Bom
dia, aeromoça! Não sei se devia dizer-lhe, antes: Bom céu! O dia é
de todos, e desejá-lo bom não passa de cumprimento. Já o céu é
de vocês, de seus amigos aeronautas, e dos pássaros, em condomínio.
Dos passageiros o céu não é, que os passageiros levam para o alto
seus cuidados terrestres, seu comportamento terrestre, seu terrestre
apego a uma existência rastejante. Ah que la vie est
quotidienne!, lamentava-se o poeta Jules Laforgue. Ela jamais é
cotidiana para vocês, salvo na medida em que, abdicando
temporariamente a condição alada, passam de aeromoças a moças,
simplesmente. Sei de uma que está fazendo serviço de escritório,
proibida de voar por motivo de saúde, e me pergunto que podem
significar para ela esses papéis, esses telefonemas, esses recados
que circulam num plano de cimento invariável, enquanto, sobre a
plataforma de nuvens, suas irmãs caminham, ao mesmo tempo singelas e
majestáticas. Não, não vou confrontar essa rapariga com o
passarinho na gaiola ou o peixe no aquário. O diretor do jornal
espera de seus redatores que escrevam coisas originais, ou que, em
circunstâncias extremas, dissimulem a falta de originalidade com um
filete de imaginação.

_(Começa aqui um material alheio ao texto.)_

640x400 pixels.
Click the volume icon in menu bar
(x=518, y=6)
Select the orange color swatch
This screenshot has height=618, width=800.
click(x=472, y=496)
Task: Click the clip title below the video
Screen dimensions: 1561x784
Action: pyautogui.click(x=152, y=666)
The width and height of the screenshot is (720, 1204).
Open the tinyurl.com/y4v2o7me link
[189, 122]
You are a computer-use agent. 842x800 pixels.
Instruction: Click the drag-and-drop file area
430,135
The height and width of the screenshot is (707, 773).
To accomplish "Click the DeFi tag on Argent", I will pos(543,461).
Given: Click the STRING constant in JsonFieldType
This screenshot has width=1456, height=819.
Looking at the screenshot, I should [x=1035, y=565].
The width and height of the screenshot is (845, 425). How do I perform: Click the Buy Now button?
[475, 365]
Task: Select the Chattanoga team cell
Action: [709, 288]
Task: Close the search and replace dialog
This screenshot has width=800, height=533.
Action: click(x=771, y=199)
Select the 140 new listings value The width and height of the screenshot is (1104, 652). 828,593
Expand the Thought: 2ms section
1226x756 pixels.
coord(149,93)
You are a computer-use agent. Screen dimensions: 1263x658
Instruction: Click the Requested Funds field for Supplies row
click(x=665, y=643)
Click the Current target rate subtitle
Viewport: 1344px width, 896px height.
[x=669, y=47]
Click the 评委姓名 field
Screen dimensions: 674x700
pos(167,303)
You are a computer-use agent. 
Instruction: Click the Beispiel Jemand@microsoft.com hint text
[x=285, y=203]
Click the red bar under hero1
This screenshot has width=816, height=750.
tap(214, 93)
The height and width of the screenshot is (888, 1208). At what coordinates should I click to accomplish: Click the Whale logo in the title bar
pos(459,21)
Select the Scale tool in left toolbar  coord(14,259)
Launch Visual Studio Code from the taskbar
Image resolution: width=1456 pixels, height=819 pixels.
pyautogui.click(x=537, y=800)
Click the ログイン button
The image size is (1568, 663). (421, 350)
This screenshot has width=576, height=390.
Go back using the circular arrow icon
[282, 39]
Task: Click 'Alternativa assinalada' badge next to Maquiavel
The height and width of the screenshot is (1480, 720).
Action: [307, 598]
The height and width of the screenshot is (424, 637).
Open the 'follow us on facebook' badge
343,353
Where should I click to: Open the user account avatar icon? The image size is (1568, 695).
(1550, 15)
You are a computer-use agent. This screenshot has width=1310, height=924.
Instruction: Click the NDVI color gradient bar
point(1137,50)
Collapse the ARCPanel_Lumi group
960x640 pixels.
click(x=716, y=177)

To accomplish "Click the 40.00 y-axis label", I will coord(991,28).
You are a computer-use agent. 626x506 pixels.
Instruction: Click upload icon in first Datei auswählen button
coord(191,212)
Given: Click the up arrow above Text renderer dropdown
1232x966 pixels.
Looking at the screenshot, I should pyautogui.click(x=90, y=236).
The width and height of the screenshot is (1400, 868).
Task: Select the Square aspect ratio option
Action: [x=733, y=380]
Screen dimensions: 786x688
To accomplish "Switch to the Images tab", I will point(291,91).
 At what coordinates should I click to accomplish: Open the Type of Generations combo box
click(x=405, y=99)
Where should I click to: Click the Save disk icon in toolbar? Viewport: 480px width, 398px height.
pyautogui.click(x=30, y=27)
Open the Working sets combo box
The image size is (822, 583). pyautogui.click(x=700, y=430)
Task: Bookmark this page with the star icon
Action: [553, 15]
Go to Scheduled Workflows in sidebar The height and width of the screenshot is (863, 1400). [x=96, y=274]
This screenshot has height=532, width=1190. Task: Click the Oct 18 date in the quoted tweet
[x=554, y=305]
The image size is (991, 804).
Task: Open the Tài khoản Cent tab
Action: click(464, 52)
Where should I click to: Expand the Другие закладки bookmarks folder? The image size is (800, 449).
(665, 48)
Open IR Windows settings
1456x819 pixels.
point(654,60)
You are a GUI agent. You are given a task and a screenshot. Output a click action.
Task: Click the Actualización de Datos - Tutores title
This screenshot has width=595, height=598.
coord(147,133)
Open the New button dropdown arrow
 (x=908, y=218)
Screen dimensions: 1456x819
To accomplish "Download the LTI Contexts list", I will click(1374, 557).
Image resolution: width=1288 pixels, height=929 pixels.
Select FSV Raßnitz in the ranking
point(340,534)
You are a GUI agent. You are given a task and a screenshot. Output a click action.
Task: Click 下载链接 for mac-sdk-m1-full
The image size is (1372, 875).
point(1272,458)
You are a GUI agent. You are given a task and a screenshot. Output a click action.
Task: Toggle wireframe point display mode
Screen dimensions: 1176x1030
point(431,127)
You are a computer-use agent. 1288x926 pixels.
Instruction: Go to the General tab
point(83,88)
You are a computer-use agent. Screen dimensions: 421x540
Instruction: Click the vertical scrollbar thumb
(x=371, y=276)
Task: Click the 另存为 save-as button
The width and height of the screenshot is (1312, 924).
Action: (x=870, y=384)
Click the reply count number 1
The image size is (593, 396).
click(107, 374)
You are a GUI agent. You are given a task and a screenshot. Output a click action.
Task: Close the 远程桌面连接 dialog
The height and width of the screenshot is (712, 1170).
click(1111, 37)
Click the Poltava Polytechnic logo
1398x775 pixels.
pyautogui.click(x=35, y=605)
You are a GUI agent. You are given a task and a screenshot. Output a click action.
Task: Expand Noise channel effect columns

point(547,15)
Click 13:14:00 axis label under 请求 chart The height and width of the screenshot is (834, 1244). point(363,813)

Aeromoça na burocracia me dá ideia de um pé
de gerânio intimado a viver e florir dentro de um armário fechado;
de uma formiga dentro da garrafa; de um marinheiro que vi doente num
sanatório, com a mão em pala sobre os olhos, olhando sempre o vale
lá embaixo, à espera de que um navio atracasse entre as árvores;
este ainda levava o navio consigo, mas o avião está acima do nosso
poder de fixá-lo, e foge por hábito; onde quer que andasse, o
marinheiro estaria mais ou menos ao nível do seu barco, porém a
moça plantada no escritório sabe que a correlação se perdeu, e o
zumbido dos motores, que às vezes nos acorda pela madrugada (depois
dormimos, sentindo-nos ancorados à terra do colchão), há de ser
para ela um adeus enervante e rouco. Saúde, aeromoça exilada entre
fichários: é o que lhe desejo sem nenhum convencionalismo de boa
educação, mas porque o justo é voltar às nuvens o que às nuvens
pertence.
Estou
escrevendo essas bobagens meio líricas no pressuposto de que vocês,
amigas, adoram viajar e detestam isso aqui embaixo. Bem sei,
entretanto, que não se libertaram de todo da contingência, e querem
amar ao nível da terra, e ter filhos que olhem de baixo para os
aviões. Que vocês têm medo como a gente, há pouco um filme o
contava em cinemascope, seja porque não se aperfeiçoou ainda uma
nova geração de aeromoças mais do ar que do sangue, ou de sangue
supercontrolado, seja porque o medo, como a fome, o instinto amoroso
e o sentimento da beleza, constitui prendas inalienáveis da
humanidade, e com elas temos de edificar nossa vida, e mesmo nossa
coragem. Mas, por outro lado, aeromoça, deixe que eu saúde em sua
figurinha o mais belo mito moderno, aquele que as empresas de
navegação aérea criaram num instante inspirado de poesia
comercial, aquele que acompanha os homens em sua paúra e os impede
de se rebaixarem à situação de macacos em pânico; aparição que
os cerca de cuidados quase maternos à força de sutileza, ao mesmo
tempo impessoais na sua cortesia planificada; companhia com que
sonhamos os mais soberbos e aventurosos romances mentais, no momento
em que precisamos urgentemente de uma cota de romance; enfim, peça
insubstituível do avião e da ideia de viagem aérea, que torna, com
sua ausência, tão cacetes os voos onde só há comissários de
bordo; peça, que digo? alma do avião, e seu quinto motor inefável
e humanizante.
Bom
céu, aeromoça. O céu não tem estado bom nesses últimos dias, e
se isso explica o atraso dos aviões, pode explicar também o atraso
com que festejo o seu dia 31 de maio. Chove, e há gripe por todos os
lados. Não houve propriamente maio, e sim um composto de águas
barrentas, tosse, febre e candidaturas. Que o céu clareie e possamos
festejar melhor a sua data. E como, afinal de contas, esta é uma
página séria, terminarei desejando que lhe deem, no espaço, cada
vez maior segurança de voo; e, na terra inflacionada, melhor
salário. Você bem o merece, aeromito, aeromusa.